PROBLEMS TO WORK ON:
1. In the essay about the writer's brothers and music, why does the writer give the brothers disguised names?
2. Could you quote everything in the essay about the writer's brothers and music from "I earned the" down to "sure I was the only MUSICIAN in the family."?

EXCERPT:
————

This is the third and final installment of my series on practicing
I have two brothers, one older and one younger. To protect their privacy from my massive database of readers (my mom and my golden retriever, Rexi), I will disguise their names (John and Kevin).
I love both of them very much and am confident they love me. Although we live in different places, have different jobs, and lead very different lives, we are connected through music. Yes, both of my brothers love music as much, if not more, than I do.
I am not sure where our shared passion for music comes from as both our parents are tone deaf. Our grandparents, you ask? Well, one had a tin ear and the other owned an organ. You know the kind that if you pressed one key it would play an entire song. That is the entirety of the Lang musical heritage. So yeah, it’s entirely possible we were all adopted.
Like I said, we all love music very much. But I believed I was the only musician in the family.
I earned the title of musician. After all, I went to college and received a couple of degrees. I performed in hundreds of ensembles and studied privately from the finest teachers. I regularly attended master classes, clinics, and workshops and I studied music history for an entire year! Yes, they may love music, but I was sure I was the only MUSICIAN in the family.
My brothers, well, they play guitar and think tablature is the way music was meant to be read. I can only assume they also believe War and Peace would have been better off as a comic book. They’ve never meet a chord they didn’t like and there no such thing as a bad key when you have a capo. Life is good when every song can be sang in the key of G!
To my way of thinking, my brothers couldn’t be musicians. Loving music is not enough, you must sacrifice. You must practice endless hours alone in a 6x6 foot practice room. You must master melodic minor scales and use terms like Phrygian and Locrian. You must be able to write a figured bass line, harmonize in four parts and take melodic dictation. Above all, you must suffer and anguish. This is how TRUE musicians are forged. There is no joy in music. There is only art!
When did I become such a musical snob? When did I become the curator of all things music and the patent holder on the term “musician?” When did all of this happen?
I don’t remember the day I decided that music had to equal suffering. I don’t remember making the actual decision that music had to be so serious and that being a musician was a binary state, all in or all out. I’m not sure when I decided that outside of the ten hours a week my students were in my rehearsal that they should practice more. I don’t remember making a conscious decision on any of this, but somewhere along the line, I did. I am convinced that along with that decision I lost some good student musicians.
On a recent trip to Denver I stayed with my little brother Kevin. As I headed out the front door to my workshop I passed him on the porch strumming his guitar and made the snarky remark, “Hey, while I go teach kids about commitment, sacrifice, dedication and what it takes to be a REAL musician, why don’t you just sit here and play your guitar.”
His reply… "Someone has to keep the joy alive while you run around the country trying to motivate band camp refugees."
Yes, I used to believe that I was the only musician in the family. That was until I saw my two brothers making music and having way too much fun.
Is it too late for me to learn guitar? My voice sounds good in the key of G!

————

Saved data entries:

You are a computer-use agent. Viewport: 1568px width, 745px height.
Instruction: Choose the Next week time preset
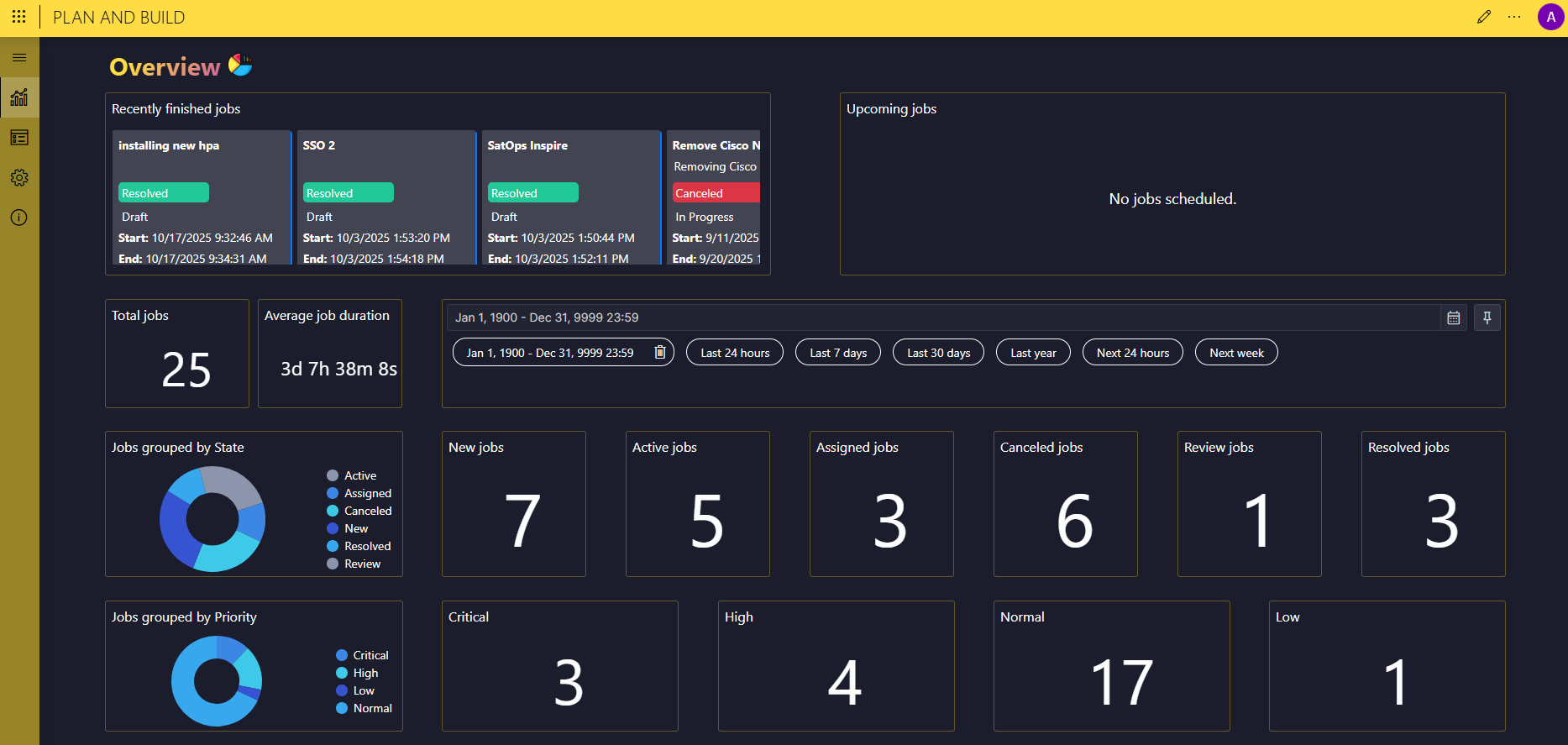[x=1236, y=353]
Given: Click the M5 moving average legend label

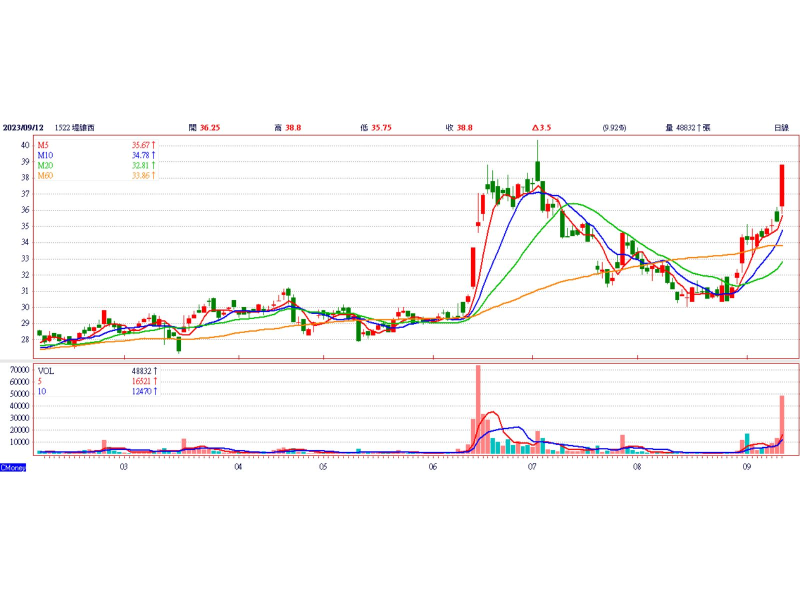Looking at the screenshot, I should click(44, 146).
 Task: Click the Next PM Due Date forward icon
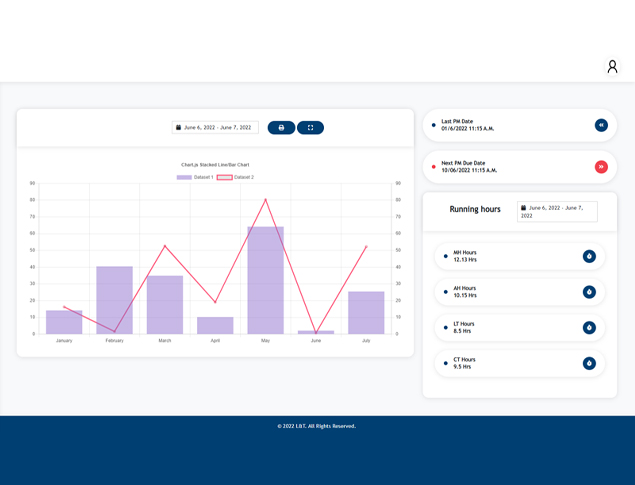pyautogui.click(x=601, y=167)
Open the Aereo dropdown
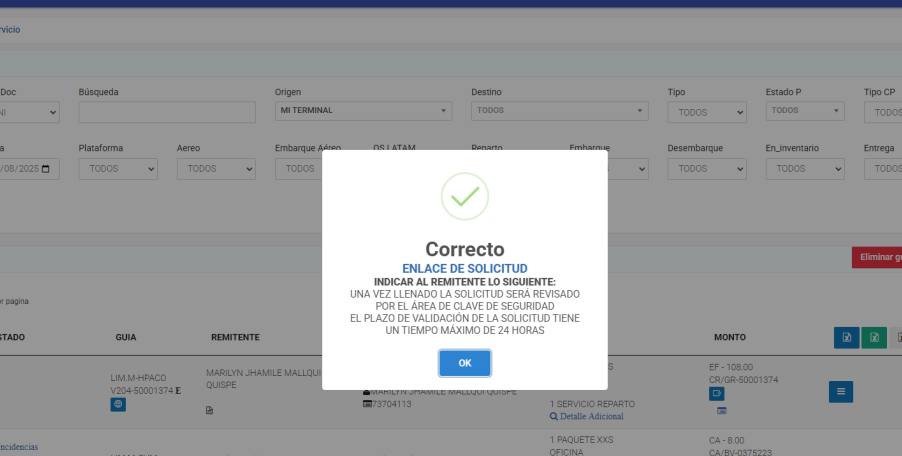 [x=215, y=169]
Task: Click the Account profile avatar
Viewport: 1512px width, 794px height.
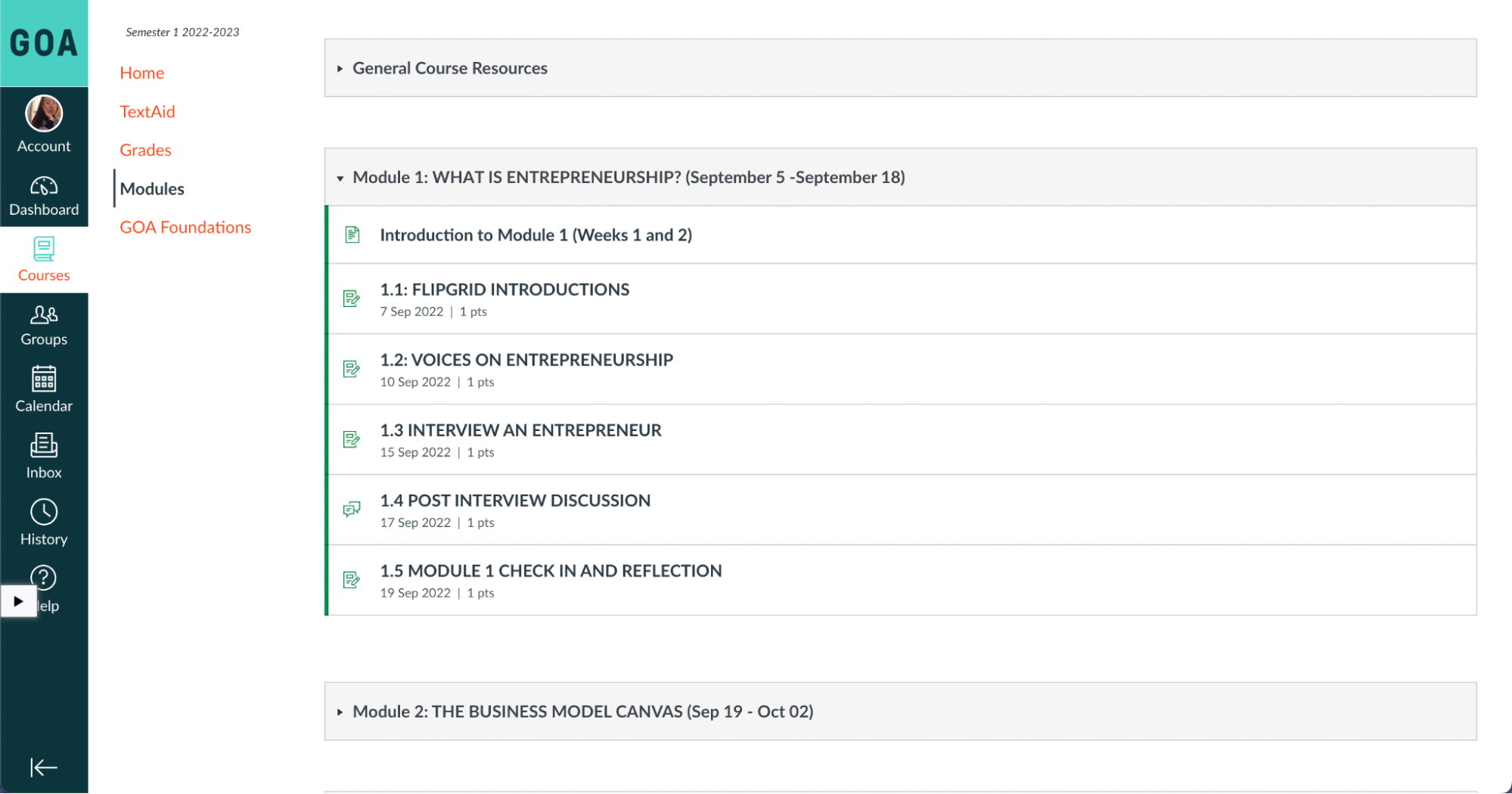Action: tap(44, 114)
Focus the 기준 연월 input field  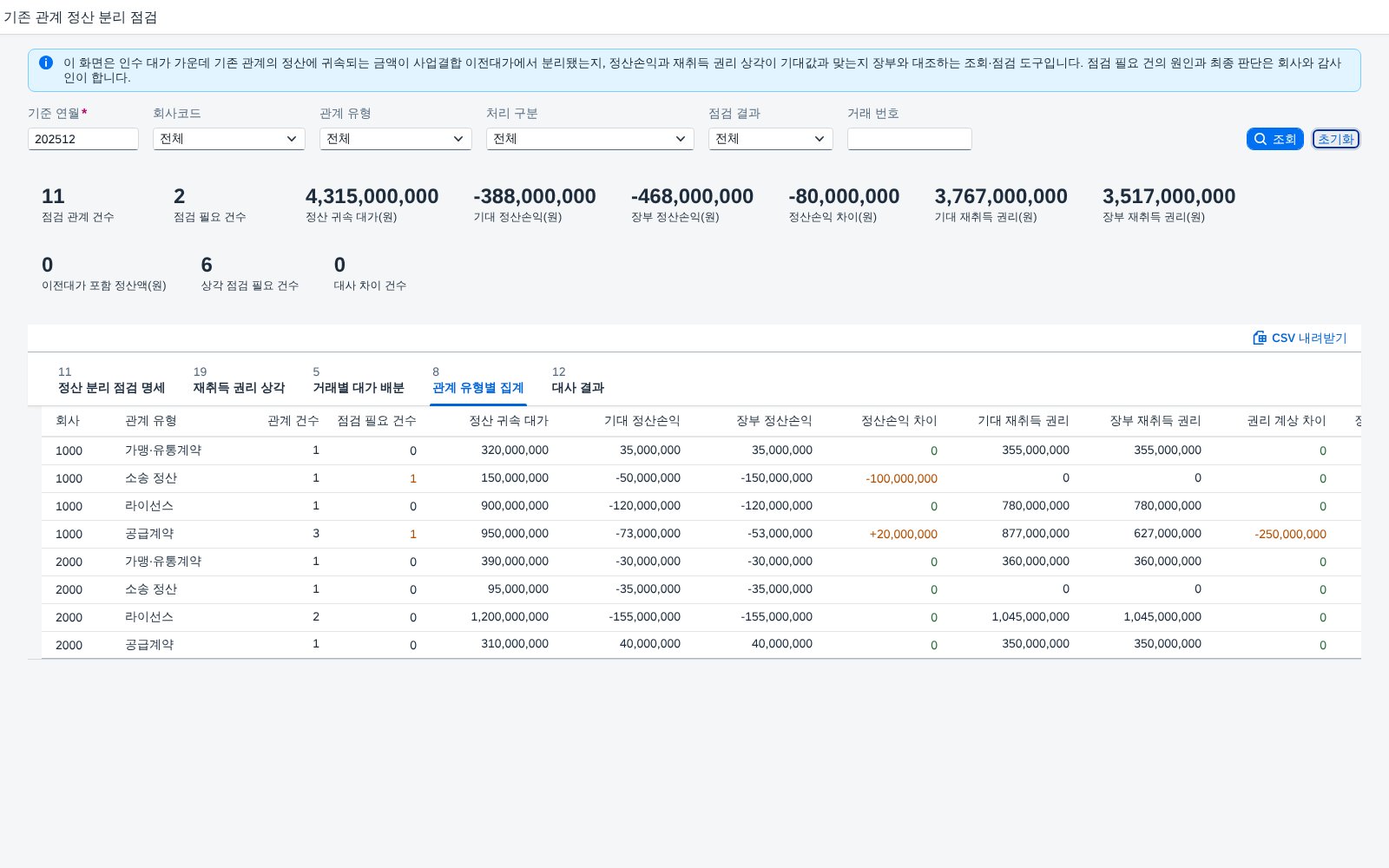point(83,139)
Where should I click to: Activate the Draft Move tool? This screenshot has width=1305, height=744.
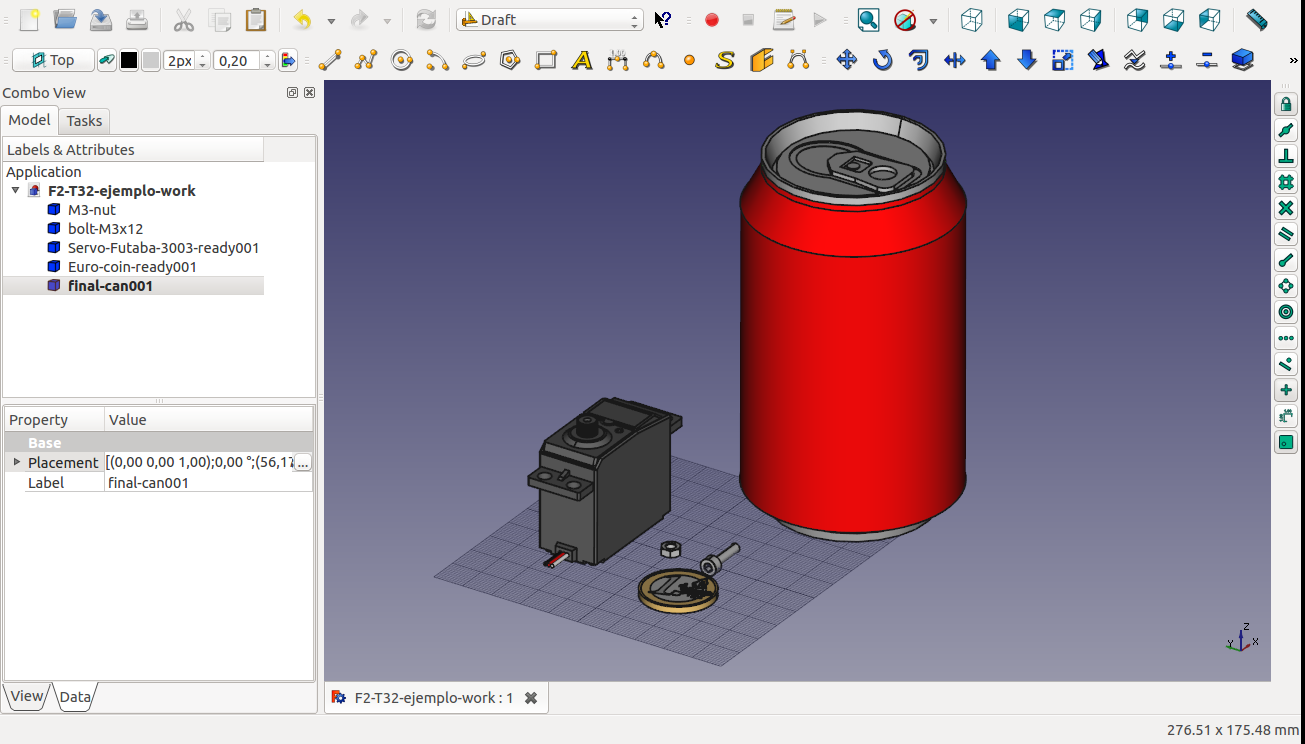847,61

————

RESPONSES PER TASK:
1. The writer disguises their names to protect their privacy from the writer's "massive database of readers," which the writer jokingly says consists of the writer's mom and golden retriever, Rexi.

2.
I earned the title of musician. After all, I went to college and received a couple of degrees. I performed in hundreds of ensembles and studied privately from the finest teachers. I regularly attended master classes, clinics, and workshops and I studied music history for an entire year! Yes, they may love music, but I was sure I was the only MUSICIAN in the family.